Solange die herkömmlichen (Synthesizer) Technologien in den jetzigen Soundmodulen noch nicht dazu in der Lage sind, die modernen PC/Mac VST-Programme innerhalb der Geräte in Realtime auszuführen, ist das alles noch für die Katze! Das ist quasi immer noch Schnee von Gestern zu Verkaufspreisen von Heute.
Die Alternative war für mich der Nord Drum 3P von Clavia. Als Synthesizer braucht er keine Sample-Libraries, hat eine vergleichsweise geringe Latenz und passt in den Rucksack.

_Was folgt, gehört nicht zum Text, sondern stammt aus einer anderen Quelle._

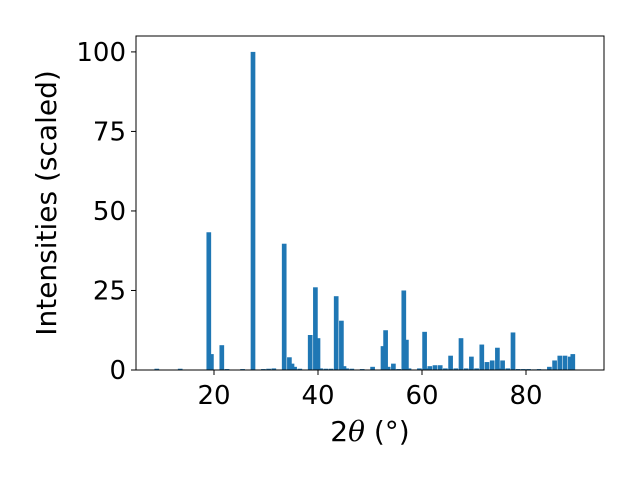 Image resolution: width=640 pixels, height=480 pixels. Describe the element at coordinates (214, 396) in the screenshot. I see `x-tick-label: 20` at that location.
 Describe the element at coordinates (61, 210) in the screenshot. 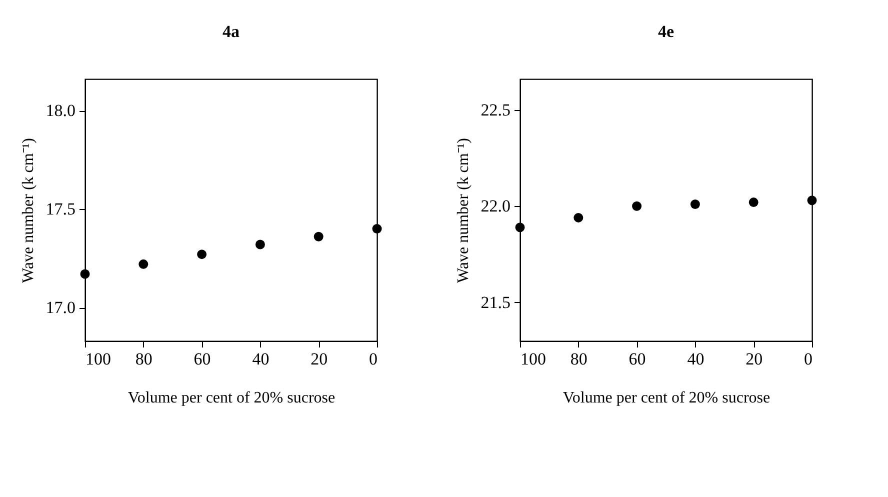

Mein Erster Kontakt mit E-Drums war als Kind der 80er natürlich das SIMMONS! Das SDS-8 würde ich jetzt mal als unterste Katastrophe an Spielbarkeit bezeichnen. ALLES was danach kam war definitiv besser. Massive Handgelenksprobleme waren bei intensivem Spiel nicht selten.
Pearl und Sonor waren pioniere bei Pads mit echten Remo-Fellen. Und dann gabs da noch dieses einhorngleiche, nie erreichbare, weil teure Clavia ddrum.
Die letzte evolutionsstufe, das ddrum4 durfte ich auf der Messe damals anspielen. Der gigantische Unterschied war im gegensatz zu JEDEM anderen System definitiv die interne Dynamikauflösung (1000 statt 128 Stufen bei MIDI) in Verbindung mit aufwendig programmierten Samples, die sogar ein „echtes“ Snaredrumfeeling aufkommen ließen. Und selbst die Becken und HiHats klangen hervorragend – inklusive Rockfeeling ;-). Nach clavias Verkauf der ddrum-Sparte kam nie wieder etwas derartig innovatives und professionelles nach.
Als Roland mit den Meshs kam war mein Eindruck etwas zwiegespalten. Durch optische Abtastung über die gesamte Fläche und die virtuelle Klangerzeugung konnte man realistisch dynamische Klänge reproduzieren. Mir war das Spielgefühl aber immer etwas zu labbrig. Und günstig war das erste V-Drum auch nicht wirklich.